The present inventors and the like had already discovered and patented methods according to which compounds as mentioned above can be highly selectively separated using either an aqueous solution of highly water-soluble substituted cyclodextrin such as branched cyclodextrin or an aqueous alkaline solution of unsubstituted cyclodextrin through formation of inclusion complexes and subsequent liquid-liquid extraction. An organic compound(s) as an object(s) of separation entrapped in an aqueous solution of a cyclodextrin is contacted with an organic solvent such as diethyl ether, or heated at a temperature of at least 60° C., whereby the compound(s) can be dissociated from the cyclodextrin and recovered. However, a continuous process of treatments ranging from entrapment of a compound(s) as an object(s) of separation in an aqueous solution of cyclodextrin to recovery thereof cannot easily be established.
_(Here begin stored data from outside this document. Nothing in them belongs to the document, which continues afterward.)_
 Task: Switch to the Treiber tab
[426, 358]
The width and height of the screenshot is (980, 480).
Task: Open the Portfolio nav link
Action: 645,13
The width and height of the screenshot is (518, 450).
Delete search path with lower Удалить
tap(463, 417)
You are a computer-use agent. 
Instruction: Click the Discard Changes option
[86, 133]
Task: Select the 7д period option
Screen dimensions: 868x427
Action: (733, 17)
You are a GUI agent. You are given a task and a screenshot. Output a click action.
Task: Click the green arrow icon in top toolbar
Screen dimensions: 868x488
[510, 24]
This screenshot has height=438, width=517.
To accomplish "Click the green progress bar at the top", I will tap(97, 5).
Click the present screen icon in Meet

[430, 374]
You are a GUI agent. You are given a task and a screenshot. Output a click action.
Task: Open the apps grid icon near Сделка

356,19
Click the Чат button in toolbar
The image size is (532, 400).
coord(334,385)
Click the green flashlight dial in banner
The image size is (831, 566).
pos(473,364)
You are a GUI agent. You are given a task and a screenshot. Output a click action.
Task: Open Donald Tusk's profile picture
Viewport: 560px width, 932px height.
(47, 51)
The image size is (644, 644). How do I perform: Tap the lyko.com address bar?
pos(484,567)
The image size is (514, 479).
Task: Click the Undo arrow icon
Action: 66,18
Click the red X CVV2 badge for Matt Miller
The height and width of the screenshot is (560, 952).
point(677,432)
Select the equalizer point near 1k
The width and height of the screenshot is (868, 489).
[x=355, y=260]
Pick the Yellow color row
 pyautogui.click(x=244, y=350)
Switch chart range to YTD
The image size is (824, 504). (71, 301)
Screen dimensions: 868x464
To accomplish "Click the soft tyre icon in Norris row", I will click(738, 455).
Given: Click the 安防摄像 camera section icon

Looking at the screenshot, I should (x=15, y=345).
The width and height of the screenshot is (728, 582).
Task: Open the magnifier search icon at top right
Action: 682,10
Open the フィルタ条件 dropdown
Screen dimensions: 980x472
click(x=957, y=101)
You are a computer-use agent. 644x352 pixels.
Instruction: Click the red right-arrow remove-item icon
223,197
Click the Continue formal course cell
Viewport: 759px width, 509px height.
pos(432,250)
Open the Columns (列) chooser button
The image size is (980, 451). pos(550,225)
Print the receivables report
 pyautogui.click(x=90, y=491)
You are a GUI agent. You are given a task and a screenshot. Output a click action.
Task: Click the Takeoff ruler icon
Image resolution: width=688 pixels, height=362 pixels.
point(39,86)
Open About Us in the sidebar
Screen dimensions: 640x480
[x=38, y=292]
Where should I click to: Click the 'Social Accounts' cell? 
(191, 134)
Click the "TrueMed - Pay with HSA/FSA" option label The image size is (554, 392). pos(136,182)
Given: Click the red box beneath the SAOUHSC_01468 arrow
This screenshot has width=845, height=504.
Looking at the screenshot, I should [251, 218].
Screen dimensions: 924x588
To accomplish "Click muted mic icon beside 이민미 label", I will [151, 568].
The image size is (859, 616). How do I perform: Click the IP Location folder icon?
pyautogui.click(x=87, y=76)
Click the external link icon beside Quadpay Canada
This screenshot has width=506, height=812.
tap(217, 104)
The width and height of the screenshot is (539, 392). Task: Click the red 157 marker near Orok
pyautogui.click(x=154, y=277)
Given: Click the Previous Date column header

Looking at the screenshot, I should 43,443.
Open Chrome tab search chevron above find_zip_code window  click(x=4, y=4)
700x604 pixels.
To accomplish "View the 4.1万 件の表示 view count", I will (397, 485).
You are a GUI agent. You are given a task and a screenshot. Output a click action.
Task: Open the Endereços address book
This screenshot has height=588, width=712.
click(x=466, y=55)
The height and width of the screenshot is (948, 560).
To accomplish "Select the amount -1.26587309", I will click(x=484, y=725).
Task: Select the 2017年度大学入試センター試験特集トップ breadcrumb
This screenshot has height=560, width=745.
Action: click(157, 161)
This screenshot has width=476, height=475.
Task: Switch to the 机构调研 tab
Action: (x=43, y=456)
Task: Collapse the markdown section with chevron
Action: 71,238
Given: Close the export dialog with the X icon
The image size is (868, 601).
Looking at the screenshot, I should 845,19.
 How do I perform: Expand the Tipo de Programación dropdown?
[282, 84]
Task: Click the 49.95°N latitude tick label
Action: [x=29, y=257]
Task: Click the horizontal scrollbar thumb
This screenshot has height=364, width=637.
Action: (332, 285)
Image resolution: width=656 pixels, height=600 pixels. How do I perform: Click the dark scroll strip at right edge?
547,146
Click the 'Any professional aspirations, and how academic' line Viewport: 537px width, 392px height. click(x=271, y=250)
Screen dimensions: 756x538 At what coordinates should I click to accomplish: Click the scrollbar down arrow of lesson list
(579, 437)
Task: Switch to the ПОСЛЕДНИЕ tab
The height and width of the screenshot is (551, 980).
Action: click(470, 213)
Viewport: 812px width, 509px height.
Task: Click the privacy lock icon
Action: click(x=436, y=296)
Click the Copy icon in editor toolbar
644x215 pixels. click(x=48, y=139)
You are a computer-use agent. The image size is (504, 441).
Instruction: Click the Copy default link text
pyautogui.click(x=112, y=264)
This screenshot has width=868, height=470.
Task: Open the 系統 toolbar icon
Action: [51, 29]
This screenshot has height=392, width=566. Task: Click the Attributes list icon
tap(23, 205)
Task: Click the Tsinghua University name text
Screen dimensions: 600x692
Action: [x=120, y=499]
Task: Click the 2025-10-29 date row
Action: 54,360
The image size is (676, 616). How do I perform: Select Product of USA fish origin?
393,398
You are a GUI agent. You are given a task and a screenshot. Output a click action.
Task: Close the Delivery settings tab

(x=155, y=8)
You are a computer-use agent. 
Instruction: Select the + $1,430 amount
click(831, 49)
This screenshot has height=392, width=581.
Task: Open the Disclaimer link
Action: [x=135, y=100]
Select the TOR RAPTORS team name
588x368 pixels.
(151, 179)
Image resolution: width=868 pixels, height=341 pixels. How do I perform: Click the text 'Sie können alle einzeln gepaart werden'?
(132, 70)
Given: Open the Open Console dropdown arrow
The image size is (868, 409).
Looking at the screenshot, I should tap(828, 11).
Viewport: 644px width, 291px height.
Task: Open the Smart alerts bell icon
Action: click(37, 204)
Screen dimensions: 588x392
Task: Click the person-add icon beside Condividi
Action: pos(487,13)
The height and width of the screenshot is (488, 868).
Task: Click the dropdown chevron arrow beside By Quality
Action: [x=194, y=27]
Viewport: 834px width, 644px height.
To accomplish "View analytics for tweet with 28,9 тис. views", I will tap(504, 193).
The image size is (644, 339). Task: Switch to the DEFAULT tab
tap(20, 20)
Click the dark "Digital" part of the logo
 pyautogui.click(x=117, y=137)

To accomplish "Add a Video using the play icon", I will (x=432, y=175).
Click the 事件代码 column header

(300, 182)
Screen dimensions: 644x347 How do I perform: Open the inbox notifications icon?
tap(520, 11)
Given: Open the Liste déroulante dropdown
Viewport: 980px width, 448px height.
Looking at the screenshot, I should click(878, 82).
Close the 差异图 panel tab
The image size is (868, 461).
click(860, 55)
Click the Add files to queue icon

This is not limited to a case where a cyclodextrin is used as one kind of inclusion-complexing agent.
Accordingly, an object of this invention is to provide a continuous and selective method of entrapping a compound(s) as an object(s) of separation into an aqueous phase made of an aqueous solution of inclusion-complexing agent, and dissociating and recovering the entrapped compound(s) from the inclusion-complexing agent. Incidentally, the term “selective” used herein refers to a selectivity with which there can be attained an improvement in the purity of a compound as an object of separation, which is sufficient enough to provide a possibility of developing an industrially useful process.